BETTY FARIA 80 ANOS - ATO 7:

"A GLÓRIA"

      Como dito anteriormente, os Anos 80 foram gloriosos para a estrela: Primeiro como Lígia, a protagonista de “Água Viva” (1980), depois num papel onde pode difundir a dança e o balé, como a Joana de  “Baila Comigo (1981). Mantendo este ritmo, a atriz não parou nos anos seguintes. Entre 1982 e 1985 a atriz esteve presente quer na telinha quer na telona.  

  Em 1982 Betty foi uma das estrelas da minissérie “Bandidos da Falange”, onde iniciou uma parceria com Aguinaldo Silva. No ano seguinte atuou no filme “O Bom Burguês”, de Oswaldo Caldeira, onde repetiria a parceria de longa data com o ator José Wilker. O filme, inspirado na história de um alto funcionário do Banco do Brasil que na década de 60 desviou mais de 2 milhões de dólares para ajudar na guerrilha, teve Betty como a esposa do personagem de Wilker. Em sua biografia, Betty comentou acerca de sua participação na obra: “Definitivamente não fiz o filme para agradar as patrulhas ideológicas – nem de direita, nem de esquerda – mas porque achei um importante um personagem que não desiste de investir nas outras pessoas, um assunto muito pertinente no momento até agora”.













         Em 1984 a atriz retomou a parceria com Aguinaldo Silva, que seria ainda mais profícua naquela década. Aguinaldo, em parceria com Glória Perez, escreveu a novela “Partido Alto”, onde Betty vivia a manicure e porta-bandeira Jussara, que era amante do bicheiro Célio Cruz (Raul Cortez). Naquele mesmo ano, após o fim da trama, a atriz, a convite do diretor Augusto César Vanucci, estrelou o musical “Betty Faria Especial”, onde pode relembrar seus tempos como apresentadora do programa “Brasil Pandeiro”, programa exibido em 1978 onde a moça fazia números de dança e esquetes cômicas.








  Com a liberação de “Roque Santeiro” em 1985 e por haver vivido Porcina na versão censurada, Betty foi convidada a fazer a novela, porém recusou. No entanto, após uma temporada em Los Angeles, a atriz retornou ao Brasil e dedicou-se a outro projeto cinematográfico: A adaptação do romance “Jubiabá” de Jorge Amado, dirigida por Nelson Pereira dos Santos. Sobre este trabalho, disse a atriz: “Foi um mestrado para mim, tanto em termos de cinema, quanto como ser humano (...) Naquele momento da minha vida precisava fazer um trabalho anônimo e colocar a vaidade de lado.” (Betty Faria: Rebelde por Natureza, Coleção Aplauso).
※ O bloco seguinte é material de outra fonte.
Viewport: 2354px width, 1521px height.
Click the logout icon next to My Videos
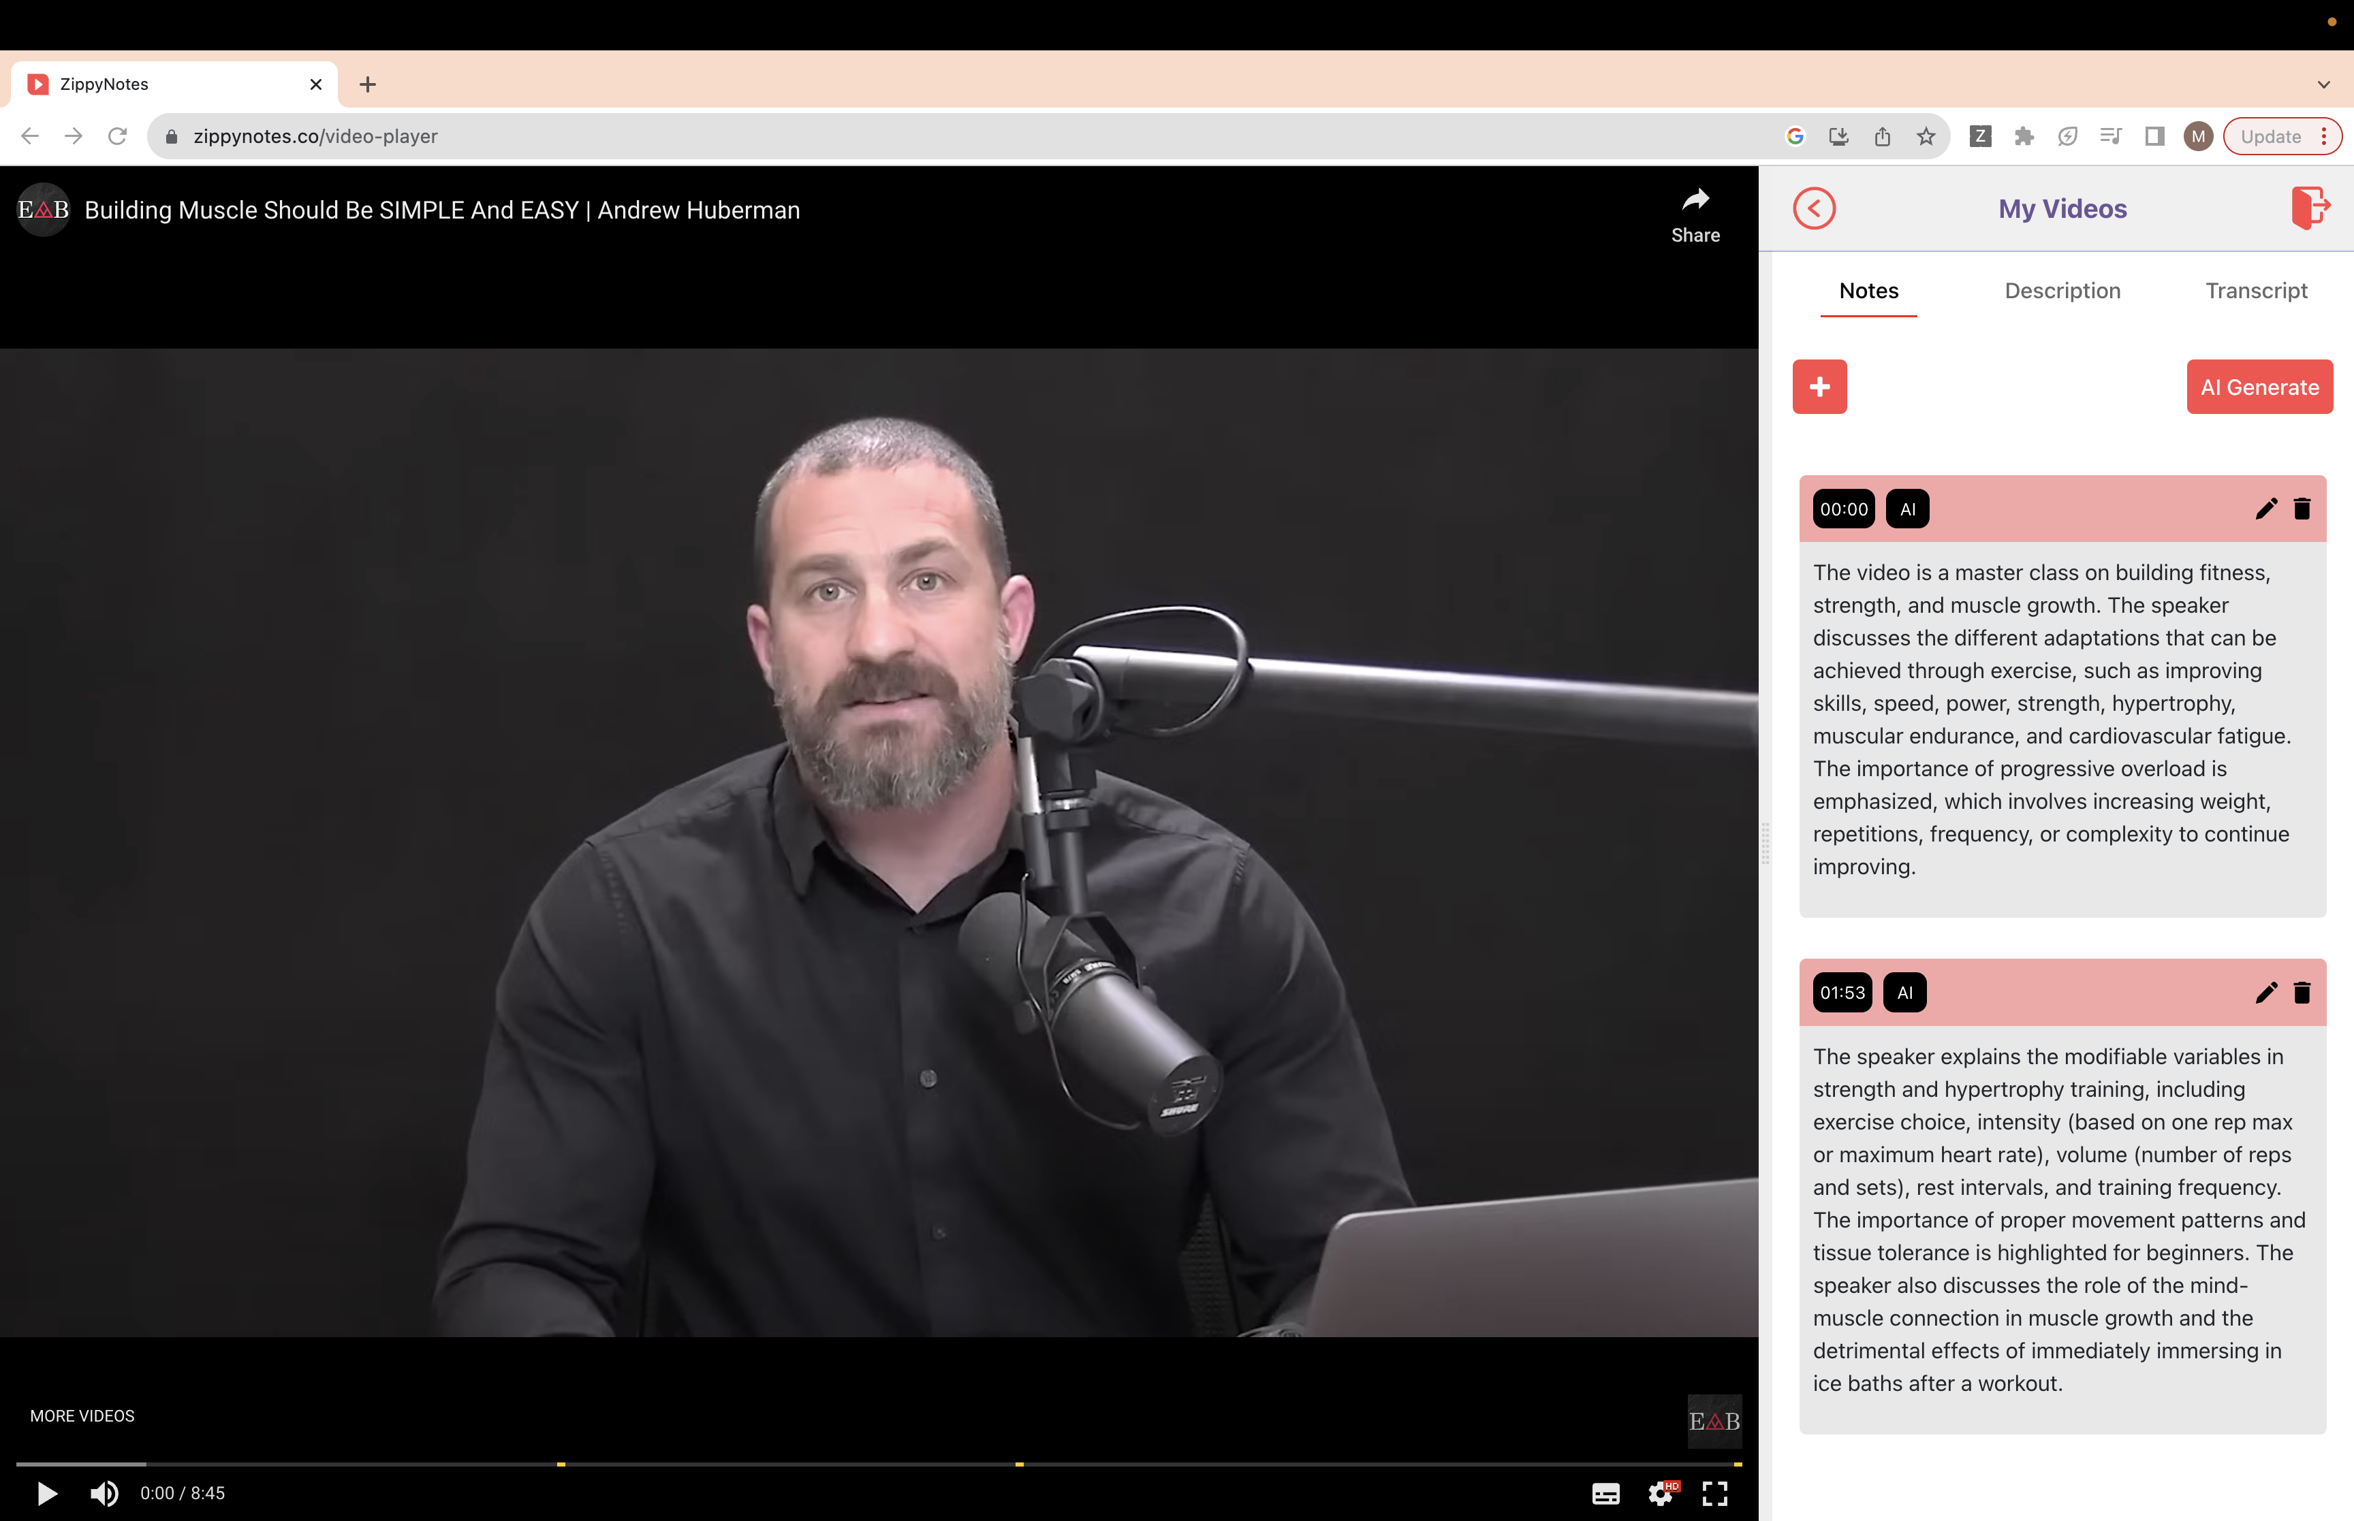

  É neste contexto que Gilberto Braga reaparece no caminho de Betty Faria, convidando-a a fazer um dos trabalhos mais importantes da carreira do autor, a minissérie “Anos Dourados” em 1986.



    Sobre a minissérie, Braga disse à Revista da TV/O Globo: “Confesso que já estava cansado de escrever novelas. Sonhava em fazer um trabalho compacto, em que tivesse tempo de reescrever alguma cena, de passar a limpo o que não tivesse saído bom e é assim que estou trabalhando em “Anos Dourados”. Escrevendo, retomando, e com todas as inseguranças, que considero absolutamente naturais”. 

  Aquela era a estreia do autor no gênero minissérie, e para esta entrée, Gilberto decidiu escrever sobre os inocentes e transformadores anos 50, os tais Anos Dourados que acabaram por batizar o projeto. Todavia, não deixou de lado a crítica, voraz, sobre os costumes de uma época em que o Brasil passava por profundas transformações. Diz ele:“Achei gostoso ter como pano de fundo o governo Juscelino Kubitschek para falar de sentimento. Passado tanto tempo, já temos uma perspectiva histórica para avaliar o significado desse período no processo de desenvolvimento do Brasil.” (Revista da TV, 4/5/1986)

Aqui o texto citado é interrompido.